By the time global warming is supposed to affect us, one of two things will have happened : either it turns out to be wrong after all, or we will have adapted.
Well actually I lied, there's a third option : we make a wrong decision and enforce that decision via the UN or any global force, and that solution turns out to be wrong, there is noone left to care about our mistake. Isn't Darwin grand ?
In all three cases, the problem is solved. We don't have to do anything. In fact, history proves that by far the best course of action is to let every small group decide for themselves what to do about global warming. Some will ignore it, perhaps Osama and some muslims will attempt to make it worse, some will move, some will try to prevent it, some will pray, and some, like most churches will attempt to get communities to protect themselves. We don't know the correct course of action, but one of those reactions is the correct one. Doing this, the only liberal course of action, will yield the same result with a very, very large chance of success : a few will die, 99% will live.
BUT there is the option we seem to be taking : decide with a global government what to do, and use military might to force people to abide by it. This is what the UN and IPCC are about. There's a tiny problem with this approach, which many empires and "civilizations" that do not believe in a liberal approach experienced. The muslim mamluks, the ottomans, the incas, the mayans, the chinese, you name it... : the government decides. Two outcomes are possible : you're killing 99.99% of all humans or you're saving 99.99% of all humans. And then you get to repeat making decisions.
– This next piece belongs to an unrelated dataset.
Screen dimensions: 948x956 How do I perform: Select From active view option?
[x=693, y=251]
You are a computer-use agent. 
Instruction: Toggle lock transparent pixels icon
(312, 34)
And indeed those empires in history made a few good calls, and they grew. But it only has to happen ONCE that they're wrong, and millions die. And let's not forget the sort of decisions these governments took : that no-one can win a battle against a wall, that allah will sustain muslims, that capturing a few scouts and eating their hearts will ensure victory against the main force, that the land will replenish itself ... and more recently the soviets ... we all know their decisions and the result ... 100 million dead, at least. More likely, for the first time in history, centralized decision making that wasn't even all that wrong, just not optimal, lead to the death of 1 billion humans.
Liberal policy = 99% will survive
UN (or any central govt. force) policy, no matter which policy = 99.99% survives a few times, then a sudden mass dieoff of people
Which do you want ? I find myself strongly in the camp of the "blind" Christians, and the liberal policy.
(and btw. oil exporting countries are the ones profiting from co2 production. If anyone should pay for co2 emissions, it should be them, not the countries forced to pay their profits)
With the North Sea oil peaking in only 30 years, god knows where production will be even by 2020.